Dropout Prompt Learning: Towards Robust and Adaptive Vision-Language Models
Biao Chen, Lin Zuo, Mengmeng Jing, Kunbin He, Yuchen Wang
TL;DR
The paper addresses overfitting in vision-language prompt learning by introducing Dropout Prompt Learning, which applies token-level dropout to both visual and textual branches. It introduces Importance Weighted Token Dropout (IWTD) guided by a multimodal importance metric and couples dropout with Residual Entropy Regularization to preserve cross-modal alignment while fostering diverse representations.

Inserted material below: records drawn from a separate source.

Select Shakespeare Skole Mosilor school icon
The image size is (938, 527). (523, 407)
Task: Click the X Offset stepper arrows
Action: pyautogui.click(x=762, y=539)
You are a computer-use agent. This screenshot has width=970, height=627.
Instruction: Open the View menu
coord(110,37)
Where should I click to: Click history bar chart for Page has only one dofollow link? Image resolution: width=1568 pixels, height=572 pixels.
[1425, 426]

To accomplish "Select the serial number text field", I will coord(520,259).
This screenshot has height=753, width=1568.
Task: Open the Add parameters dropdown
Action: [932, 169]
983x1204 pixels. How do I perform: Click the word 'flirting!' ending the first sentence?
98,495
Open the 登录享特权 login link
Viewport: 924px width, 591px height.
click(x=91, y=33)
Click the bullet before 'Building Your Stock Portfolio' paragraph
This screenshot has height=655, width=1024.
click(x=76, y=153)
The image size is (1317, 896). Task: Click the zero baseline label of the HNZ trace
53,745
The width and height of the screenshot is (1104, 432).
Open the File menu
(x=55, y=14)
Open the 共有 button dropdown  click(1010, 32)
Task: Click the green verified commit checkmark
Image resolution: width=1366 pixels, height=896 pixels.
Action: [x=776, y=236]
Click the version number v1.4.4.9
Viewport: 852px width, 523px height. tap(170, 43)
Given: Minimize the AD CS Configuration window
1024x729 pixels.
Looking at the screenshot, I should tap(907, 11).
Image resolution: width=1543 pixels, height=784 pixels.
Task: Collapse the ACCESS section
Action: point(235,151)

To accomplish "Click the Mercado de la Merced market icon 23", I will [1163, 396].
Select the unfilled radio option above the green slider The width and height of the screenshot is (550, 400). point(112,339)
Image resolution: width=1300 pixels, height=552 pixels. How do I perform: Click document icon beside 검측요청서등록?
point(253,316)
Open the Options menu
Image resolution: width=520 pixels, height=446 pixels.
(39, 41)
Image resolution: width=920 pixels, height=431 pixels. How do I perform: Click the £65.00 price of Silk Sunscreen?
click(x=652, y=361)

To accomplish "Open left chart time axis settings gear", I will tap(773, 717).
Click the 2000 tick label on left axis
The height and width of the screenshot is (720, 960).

The approach is validated across 15 benchmarks, showing improved base-to-novel generalization, few-shot performance, and out-of-distribution robustness, with ablations confirming the critical role of cross-modal attention signals and residual entropy. The method maintains competitive computational efficiency and demonstrates broad applicability across architectures and adapters, highlighting its practical impact for robust, data-efficient VLM adaptation.
Abstract
Dropout is a widely used regularization technique which improves the generalization ability of a model by randomly dropping neurons. In light of this, we propose Dropout Prompt Learning, which aims for applying dropout to improve the robustness of the vision-language models. Different from the vanilla dropout, we apply dropout on the tokens of the textual and visual branches, where we evaluate the token significance considering both intra-modal context and inter-modal alignment, enabling flexible dropout probabilities for each token. Moreover, to maintain semantic alignment for general knowledge transfer while encouraging the diverse representations that dropout introduces, we further propose residual entropy regularization. Experiments on 15 benchmarks show our method's effectiveness in challenging scenarios like low-shot learning, long-tail classification, and out-of-distribution generalization. Notably, our method surpasses regularization-based methods including KgCoOp by 5.10% and PromptSRC by 2.13% in performance on base-to-novel generalization.